A I República já estava a dar as últimas quando a minha mãe, Flora dos Anjos Oliveira Jorge, veio ao mundo a 28 de Abril de 1923. Foi a mais velha das duas filhas (a mais nova, Maria Luísa, nasceria três anos depois) do casamento pouco feliz de Júlia Rosa de Oliveira Jorge e José Dias dos Santos Jorge Júnior.
Se tenho bastantes recordações da minha avó Júlia – que viveu e morreu no andar da avenida Rodrigues de Freitas onde morei durante os meus primeiros 16 anos – o mesmo não posso dizer do meu avô materno, que nunca vi e de que pouco ouvi falar.
Sei que as duas filhas ainda eram muito pequenas quando ele abandonou a minha avó, que foi obrigada a recolher com miúdas à casa do pai dela. Sei que o meu avô materno teve duas ligações posteriores duráveis, que pelo menos de uma delas teve um filho, que lhe herdou o apelido Santos Jorge e foi médico pediatra no Hospital Santo António. Sei ainda que a minha mãe, creio que já neste século, soube da existência deste seu meio irmão mas que nunca chegou a conhecê-lo e encontrar-se com ele.
Luís Oliveira, o meu bisavô materno, tinha residência na rua de Miraflores, em Campanhã, que ficava em cima da fábrica de fósforos que geria, creio que em representação do Banco Borges.
A minha mãe cresceu em Miraflores, fez a escola primária na rua de Pinto Bessa e aprendeu costura.
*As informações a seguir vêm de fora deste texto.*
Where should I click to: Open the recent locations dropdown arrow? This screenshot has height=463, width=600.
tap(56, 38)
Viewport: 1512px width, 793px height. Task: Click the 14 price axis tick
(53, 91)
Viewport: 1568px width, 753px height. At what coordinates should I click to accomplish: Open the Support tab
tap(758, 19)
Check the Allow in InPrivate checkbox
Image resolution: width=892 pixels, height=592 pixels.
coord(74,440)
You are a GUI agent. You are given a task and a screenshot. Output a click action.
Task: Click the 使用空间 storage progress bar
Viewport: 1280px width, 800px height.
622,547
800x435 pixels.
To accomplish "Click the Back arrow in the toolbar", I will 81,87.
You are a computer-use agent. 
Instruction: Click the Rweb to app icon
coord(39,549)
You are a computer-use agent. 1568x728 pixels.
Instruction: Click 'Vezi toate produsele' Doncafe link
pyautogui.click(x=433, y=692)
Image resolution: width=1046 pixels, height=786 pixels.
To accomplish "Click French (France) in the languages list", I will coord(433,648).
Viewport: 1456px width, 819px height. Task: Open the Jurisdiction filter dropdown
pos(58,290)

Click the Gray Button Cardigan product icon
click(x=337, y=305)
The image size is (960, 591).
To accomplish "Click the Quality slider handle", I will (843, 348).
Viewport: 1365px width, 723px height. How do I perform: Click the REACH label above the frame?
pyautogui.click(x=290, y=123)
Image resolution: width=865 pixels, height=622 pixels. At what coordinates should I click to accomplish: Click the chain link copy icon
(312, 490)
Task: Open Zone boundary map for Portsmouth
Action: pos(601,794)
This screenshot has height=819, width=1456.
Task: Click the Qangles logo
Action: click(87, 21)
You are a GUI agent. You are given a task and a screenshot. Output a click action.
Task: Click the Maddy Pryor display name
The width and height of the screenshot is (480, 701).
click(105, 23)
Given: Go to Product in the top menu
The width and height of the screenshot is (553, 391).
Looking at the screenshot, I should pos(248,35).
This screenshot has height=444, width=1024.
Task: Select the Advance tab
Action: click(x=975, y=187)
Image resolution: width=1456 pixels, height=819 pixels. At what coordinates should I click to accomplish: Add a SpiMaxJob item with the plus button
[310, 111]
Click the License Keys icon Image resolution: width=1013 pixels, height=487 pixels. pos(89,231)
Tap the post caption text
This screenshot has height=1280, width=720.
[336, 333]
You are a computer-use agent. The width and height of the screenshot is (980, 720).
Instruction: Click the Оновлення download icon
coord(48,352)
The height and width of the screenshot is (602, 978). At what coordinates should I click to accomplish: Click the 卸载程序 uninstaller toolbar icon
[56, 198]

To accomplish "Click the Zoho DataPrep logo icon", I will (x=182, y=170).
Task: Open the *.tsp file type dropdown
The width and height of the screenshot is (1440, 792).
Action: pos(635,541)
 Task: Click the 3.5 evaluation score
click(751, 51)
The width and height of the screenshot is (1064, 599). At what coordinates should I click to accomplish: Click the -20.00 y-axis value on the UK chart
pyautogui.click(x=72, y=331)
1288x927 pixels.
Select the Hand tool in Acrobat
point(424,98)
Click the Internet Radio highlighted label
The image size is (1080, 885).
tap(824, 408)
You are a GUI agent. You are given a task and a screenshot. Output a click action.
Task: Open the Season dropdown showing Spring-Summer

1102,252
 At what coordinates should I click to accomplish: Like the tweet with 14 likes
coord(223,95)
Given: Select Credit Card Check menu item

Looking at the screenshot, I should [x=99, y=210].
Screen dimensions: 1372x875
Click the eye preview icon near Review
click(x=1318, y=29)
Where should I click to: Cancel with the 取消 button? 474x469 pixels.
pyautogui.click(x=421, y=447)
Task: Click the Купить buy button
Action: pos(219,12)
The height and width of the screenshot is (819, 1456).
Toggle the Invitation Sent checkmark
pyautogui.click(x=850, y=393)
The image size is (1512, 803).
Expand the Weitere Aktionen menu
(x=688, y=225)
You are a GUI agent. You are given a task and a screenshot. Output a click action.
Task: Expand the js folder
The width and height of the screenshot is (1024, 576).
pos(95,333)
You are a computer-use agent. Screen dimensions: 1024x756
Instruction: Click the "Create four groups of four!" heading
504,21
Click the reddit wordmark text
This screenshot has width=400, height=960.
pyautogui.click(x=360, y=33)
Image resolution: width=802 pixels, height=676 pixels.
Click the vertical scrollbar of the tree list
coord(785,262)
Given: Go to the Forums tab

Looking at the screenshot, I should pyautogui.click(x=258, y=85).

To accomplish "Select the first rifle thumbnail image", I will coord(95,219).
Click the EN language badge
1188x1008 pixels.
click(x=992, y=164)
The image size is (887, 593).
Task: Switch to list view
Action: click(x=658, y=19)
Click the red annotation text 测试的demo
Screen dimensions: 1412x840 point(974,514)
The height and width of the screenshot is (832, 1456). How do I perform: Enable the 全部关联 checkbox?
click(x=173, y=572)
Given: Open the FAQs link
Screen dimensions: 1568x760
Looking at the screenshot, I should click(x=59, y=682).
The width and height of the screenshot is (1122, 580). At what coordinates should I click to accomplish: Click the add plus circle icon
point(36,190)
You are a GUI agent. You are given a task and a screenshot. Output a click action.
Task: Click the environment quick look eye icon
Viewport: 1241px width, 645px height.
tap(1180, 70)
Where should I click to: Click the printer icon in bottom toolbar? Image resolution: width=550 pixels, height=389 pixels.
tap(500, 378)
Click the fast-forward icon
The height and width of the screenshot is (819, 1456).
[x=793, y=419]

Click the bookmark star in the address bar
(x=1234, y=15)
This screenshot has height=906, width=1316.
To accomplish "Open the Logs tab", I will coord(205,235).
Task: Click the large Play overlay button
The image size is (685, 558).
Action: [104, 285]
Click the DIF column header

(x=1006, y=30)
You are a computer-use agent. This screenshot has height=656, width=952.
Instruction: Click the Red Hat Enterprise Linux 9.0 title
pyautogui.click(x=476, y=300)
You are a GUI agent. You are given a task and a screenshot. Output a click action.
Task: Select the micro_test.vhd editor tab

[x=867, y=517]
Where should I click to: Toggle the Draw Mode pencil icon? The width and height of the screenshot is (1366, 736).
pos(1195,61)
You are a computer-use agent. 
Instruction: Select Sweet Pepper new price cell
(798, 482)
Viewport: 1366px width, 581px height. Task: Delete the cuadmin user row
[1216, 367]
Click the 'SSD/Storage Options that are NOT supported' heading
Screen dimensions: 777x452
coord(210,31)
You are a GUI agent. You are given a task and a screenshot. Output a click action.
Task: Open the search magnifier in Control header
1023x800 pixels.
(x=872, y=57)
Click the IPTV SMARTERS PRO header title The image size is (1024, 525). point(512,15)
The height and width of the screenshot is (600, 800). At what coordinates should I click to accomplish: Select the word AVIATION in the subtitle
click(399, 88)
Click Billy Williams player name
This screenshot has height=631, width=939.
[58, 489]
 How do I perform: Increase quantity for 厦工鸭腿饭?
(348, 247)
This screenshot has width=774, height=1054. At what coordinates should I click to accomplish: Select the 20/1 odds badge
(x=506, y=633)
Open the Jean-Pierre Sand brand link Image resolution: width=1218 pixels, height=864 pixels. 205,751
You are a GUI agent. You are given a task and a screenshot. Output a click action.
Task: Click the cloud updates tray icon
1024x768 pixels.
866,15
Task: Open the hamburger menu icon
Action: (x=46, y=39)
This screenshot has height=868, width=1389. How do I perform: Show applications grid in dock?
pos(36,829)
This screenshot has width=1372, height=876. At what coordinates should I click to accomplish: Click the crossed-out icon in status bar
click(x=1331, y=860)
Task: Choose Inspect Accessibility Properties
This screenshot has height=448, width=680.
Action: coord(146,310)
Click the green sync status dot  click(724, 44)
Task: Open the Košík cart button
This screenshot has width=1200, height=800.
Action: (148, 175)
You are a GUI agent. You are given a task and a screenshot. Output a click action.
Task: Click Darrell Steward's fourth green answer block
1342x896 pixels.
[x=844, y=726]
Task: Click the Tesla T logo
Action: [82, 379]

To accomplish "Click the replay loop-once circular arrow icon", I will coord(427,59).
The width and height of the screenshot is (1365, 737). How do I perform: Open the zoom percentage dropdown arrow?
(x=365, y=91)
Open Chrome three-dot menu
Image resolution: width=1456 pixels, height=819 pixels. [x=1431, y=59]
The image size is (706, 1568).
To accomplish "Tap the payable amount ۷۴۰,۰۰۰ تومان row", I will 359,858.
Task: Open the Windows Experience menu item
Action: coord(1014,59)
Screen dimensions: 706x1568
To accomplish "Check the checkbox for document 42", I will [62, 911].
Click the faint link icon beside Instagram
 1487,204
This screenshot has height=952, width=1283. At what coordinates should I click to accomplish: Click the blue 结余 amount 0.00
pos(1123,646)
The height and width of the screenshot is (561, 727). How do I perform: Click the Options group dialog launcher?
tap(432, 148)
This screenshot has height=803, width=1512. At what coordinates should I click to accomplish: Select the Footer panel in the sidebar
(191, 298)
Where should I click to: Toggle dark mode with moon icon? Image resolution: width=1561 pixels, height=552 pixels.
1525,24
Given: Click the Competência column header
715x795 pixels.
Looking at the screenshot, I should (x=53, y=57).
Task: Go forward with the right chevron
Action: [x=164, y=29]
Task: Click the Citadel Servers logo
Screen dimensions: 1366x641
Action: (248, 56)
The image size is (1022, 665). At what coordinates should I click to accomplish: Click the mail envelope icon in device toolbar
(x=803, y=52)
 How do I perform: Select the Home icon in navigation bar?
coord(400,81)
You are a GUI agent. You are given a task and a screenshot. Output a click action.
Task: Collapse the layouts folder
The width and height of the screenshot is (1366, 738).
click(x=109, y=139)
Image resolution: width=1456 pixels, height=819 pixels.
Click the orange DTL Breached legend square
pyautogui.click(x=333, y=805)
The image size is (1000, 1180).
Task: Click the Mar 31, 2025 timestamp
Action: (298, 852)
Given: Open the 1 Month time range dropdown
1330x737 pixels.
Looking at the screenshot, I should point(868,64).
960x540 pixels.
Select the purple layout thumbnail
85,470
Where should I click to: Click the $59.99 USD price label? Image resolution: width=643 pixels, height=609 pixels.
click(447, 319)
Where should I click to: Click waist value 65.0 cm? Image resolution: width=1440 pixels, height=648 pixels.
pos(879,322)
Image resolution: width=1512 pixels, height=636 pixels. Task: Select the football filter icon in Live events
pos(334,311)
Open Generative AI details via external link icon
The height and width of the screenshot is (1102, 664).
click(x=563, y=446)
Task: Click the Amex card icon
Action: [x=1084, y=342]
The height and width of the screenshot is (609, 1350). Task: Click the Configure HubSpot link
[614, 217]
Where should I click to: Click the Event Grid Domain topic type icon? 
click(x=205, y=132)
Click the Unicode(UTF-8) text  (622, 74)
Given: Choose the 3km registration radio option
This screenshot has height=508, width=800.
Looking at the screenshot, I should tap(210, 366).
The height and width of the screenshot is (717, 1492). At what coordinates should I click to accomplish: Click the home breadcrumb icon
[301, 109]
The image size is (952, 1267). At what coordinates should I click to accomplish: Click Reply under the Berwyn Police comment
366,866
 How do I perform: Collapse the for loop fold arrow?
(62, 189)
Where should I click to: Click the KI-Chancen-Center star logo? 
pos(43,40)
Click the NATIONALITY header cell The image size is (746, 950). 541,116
Ainda adolescente começou a trabalhar em casa num negócio de fabrico de chapéus que ajudou a família a atravessar sem privações de maior o difícil período da II Guerra Mundial.
A minha mãe comprava no mercado de Bolhão as penas de frango e de pombo, que depois de lavadas e tingidas eram cosidas ao molde, num processo completamente artesanal de manufatura.
As capelines e outros modelos de chapéus para senhora eram feitos por encomenda de Julinho, um modista, com atelier em Fernandes Tomás, que não andarei longe da verdade se disser que era homossexual – não assumido, como é óbvio já que estamos a falar de tempos bem menos liberais do que os atuais em termos de moral sexual, e numa cidade conservador em que o único gay saído do armário e reconhecido, o Carlinhos da Sé, era um cromo ridicularizado por todos.
A minha mãe manteve o negócio dos chapéus mesmo depois de casar com o meu pai, Alfredo da Costa Fiel, na igreja do Bonfim (que se tornou um acontecimento noticiado pelo Jornal de Notícias, porque o carro em que seguia a noiva avariou de vez a meio da subida na rua do Bonfim - e o repórter estava lá), e de ambos irem morar para o 2º andar do 304 da avenida Rodrigues de Freitas – onde havia sempre pequenas penas e esvoaçar pelo ar e um leve cheiro a tintas e anilinas entranhado nas cortinas.
Quando os caprichos da moda começaram a fazer escassear as encomendas de chapéus de penas a minha mãe, diversificou, iniciando o fabrico de asas para os anjinhos usarem nas procissões – uma opção que não deixa de ser curiosa por a minha mãe ter Anjos no seu nome.
Lembro-me perfeitamente de a ver a cortar o molde das asas em papelão, onde depois cosia as penas. Este negócio foi-se mantendo até em 1973 nos mudarmos para a Pasteleira. O mercado de asas para anjinhos já andava ruim, e o meu pai não queria penas pelo ar no nosso andar novo, a meio de uma das torres vermelhas, com um vista de cortar a respiração sobre o rio e o mar.
A minha mãe passou a vida a ajudar e a servir os outros. A ajudar a minha avó Júlia a manter a família sem ajuda do marido. A ajudar o sogro, Jaime da Ressurreição Fiel, e a sogra, Maria Eugénia da Costa Fiel, nas doenças e velhice. A ajudar o meu pai a andar sempre janota e a ter em casa um rendimento suplementar ao que ele trazia do seu trabalho de escriturário na Secção de Pessoal do STCP. A ajudar-me a crescer e a dar-me educação. Nunca poderei esquecer o enorme carinho e amor que tinha por mim, o seu único filho, e que eu nem sempre soube retribuir.
Quando ficou viúva, teve a sorte de lhe apareceram os netos, que lhe permitiram continuar a fazer aquilo que ela mais gostava de fazer e fazia como ninguém – ajudar. Enquanto a saúde lho permitiu foi a melhor avó no mundo para a Mariana, o Pedro e o João, que a choram porque sabem que nunca ninguém os amou e cuidou tanto deles como ela, a vovó Flora.
Neste dia em que fui ao cemitério do Prado do Repouso despedir-me para sempre da minha mãe, espero que me desculpem estar a maçar-vos com uma história que só interessa a mim e aos meus – mas eu senti muito a necessidade de escrever sobre a minha mãe, de partilhar o seu exemplo de vida e manifestar o meu arrependimento por ter conseguido saber mais sobre ela para aprender mais com a sua experiência.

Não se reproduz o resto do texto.